Haverá também um encontro, inesperado, difícil de dizer aqui. Em 1976, a Argentina e o Brasil estavam sob ditadura. Em junho de 1977, quando eu tinha dois anos, meus pais chegaram ao Brasil vindo de Buenos Aires e se instalaram no nono andar de um apartamento alugado na avenida Nossa Senhora de Copacabana, em frente à Praça do Lido. Sei que esta crônica não deve ser sobre mim. Sobre onde eu estava em outubro de 1977. Ou entre junho e dezembro de 1977. Ou em julho de 2016. A primeira pessoa está bastante apagada do pedido “uma crônica do encontro com os manuscritos”. Deve ser um encontro, até certo ponto, até onde a crônica permitir, impessoal, quase anônimo. Só que um encontro é feito de coincidências que não se pode prever nem evitar. E nem sequer as anotações escaneadas vistas antes de chegar aqui faziam prever a palavra “Lido” assinalando um pedaço compartilhado no mapa do Rio de Janeiro. Anoto que há algo com a simultaneidade de espaços e tempos que pode revelar um fragmento de história comum. Que o que é comum pode deixar falar outras vozes, além da minha e da dela.

Volto à nota. Me detenho também nela porque me chama a atenção para uma relação que não é indiferente ao que este livro, entre os escritos de Clarice, traz com tanta força, como indicaram os que o leram ao longo das últimas quatro décadas: um chamado para o exterior, para fora do eu, para fora, até, da própria literatura, num risco que dificilmente outros escritores encarariam. “Transgredir, porém, os meus próprios limites me fascinou de repente. E foi quando pensei em escrever sobre a realidade, já que essa me ultrapassa”, escreve o autor na abertura do livro. A palavra escrita no talão me chama a atenção para o sentido profanatório deste texto, que em tantos momentos coloca em xeque o lugar de quem escreve e do que se escreve no mundo. “Estou absolutamente cansado de literatura; só a mudez me faz companhia”, escreve também o autor, num eco à “fotografia muda”. E continua: “Se ainda escrevo é porque nada mais tenho a fazer no mundo enquanto espero a morte. A procura da palavra no escuro. O pequeno sucesso me invade e me põe no olho da rua.” Esse trecho aparece mais para o final do livro, recortado do resto, e não está presente nos manuscritos. Recorto dele: a espera da morte, a procura da palavra no escuro, o olho da rua. A literatura feita no limite, da vida e de si mesma.
———
● Requisito
Quais nomes de lugares (países, cidades, vias e praças) aparecem no trecho do documento acima?

● Dados registrados
———
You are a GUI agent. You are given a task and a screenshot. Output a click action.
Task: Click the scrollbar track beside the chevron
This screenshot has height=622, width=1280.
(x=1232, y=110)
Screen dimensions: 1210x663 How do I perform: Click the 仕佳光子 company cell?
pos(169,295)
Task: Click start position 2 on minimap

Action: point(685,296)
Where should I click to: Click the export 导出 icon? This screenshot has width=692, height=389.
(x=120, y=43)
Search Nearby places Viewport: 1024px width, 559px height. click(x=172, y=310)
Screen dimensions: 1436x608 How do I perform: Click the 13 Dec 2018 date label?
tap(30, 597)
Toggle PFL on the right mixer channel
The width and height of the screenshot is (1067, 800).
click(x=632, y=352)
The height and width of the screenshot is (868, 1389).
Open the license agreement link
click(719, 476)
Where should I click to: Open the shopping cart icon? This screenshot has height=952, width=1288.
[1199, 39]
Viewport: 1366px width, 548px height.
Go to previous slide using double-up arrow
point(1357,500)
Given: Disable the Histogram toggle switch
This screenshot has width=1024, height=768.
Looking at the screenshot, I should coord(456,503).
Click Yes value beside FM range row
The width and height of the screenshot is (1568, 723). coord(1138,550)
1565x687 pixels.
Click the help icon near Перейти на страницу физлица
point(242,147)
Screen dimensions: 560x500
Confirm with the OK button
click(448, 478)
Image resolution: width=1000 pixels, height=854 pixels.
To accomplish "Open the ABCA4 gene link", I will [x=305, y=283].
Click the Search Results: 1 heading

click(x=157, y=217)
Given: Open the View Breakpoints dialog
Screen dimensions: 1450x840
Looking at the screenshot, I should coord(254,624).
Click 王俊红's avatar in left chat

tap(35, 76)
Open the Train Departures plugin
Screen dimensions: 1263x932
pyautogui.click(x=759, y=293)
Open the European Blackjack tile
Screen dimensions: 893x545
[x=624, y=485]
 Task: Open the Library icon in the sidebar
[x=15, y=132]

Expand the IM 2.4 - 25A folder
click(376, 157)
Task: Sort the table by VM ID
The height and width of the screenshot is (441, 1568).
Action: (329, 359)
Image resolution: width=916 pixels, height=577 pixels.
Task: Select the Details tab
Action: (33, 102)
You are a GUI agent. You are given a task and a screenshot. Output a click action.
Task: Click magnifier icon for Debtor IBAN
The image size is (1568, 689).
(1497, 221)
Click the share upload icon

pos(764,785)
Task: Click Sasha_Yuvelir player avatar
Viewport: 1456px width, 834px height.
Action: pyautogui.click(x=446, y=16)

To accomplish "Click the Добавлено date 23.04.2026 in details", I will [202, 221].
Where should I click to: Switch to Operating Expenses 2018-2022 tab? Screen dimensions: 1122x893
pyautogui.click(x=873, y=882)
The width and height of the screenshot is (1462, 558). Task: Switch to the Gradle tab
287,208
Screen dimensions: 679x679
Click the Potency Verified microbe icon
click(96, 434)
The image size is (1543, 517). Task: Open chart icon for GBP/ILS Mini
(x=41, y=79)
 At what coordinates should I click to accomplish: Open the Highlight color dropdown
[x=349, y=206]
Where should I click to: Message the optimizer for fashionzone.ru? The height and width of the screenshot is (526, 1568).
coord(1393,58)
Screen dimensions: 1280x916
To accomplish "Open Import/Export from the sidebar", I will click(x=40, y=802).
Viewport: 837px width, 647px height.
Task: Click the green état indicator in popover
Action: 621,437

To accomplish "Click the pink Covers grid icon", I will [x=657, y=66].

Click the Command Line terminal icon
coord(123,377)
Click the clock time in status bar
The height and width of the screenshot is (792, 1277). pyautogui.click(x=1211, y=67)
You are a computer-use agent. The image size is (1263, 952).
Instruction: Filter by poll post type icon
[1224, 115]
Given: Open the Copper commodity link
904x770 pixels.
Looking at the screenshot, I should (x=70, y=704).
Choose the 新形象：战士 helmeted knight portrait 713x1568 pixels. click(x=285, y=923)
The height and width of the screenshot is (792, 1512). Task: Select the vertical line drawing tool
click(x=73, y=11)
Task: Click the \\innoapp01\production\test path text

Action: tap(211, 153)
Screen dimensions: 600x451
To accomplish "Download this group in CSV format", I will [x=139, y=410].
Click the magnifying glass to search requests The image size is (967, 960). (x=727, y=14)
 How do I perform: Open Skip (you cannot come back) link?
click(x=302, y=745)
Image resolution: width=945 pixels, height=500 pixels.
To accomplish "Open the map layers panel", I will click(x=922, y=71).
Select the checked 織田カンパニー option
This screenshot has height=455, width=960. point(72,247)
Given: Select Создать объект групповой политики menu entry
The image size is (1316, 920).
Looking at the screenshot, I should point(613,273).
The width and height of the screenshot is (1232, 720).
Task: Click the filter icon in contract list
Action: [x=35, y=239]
———
● Resposta abaixo
Argentina
Brasil
Buenos Aires
avenida Nossa Senhora de Copacabana
Praça do Lido
Rio de Janeiro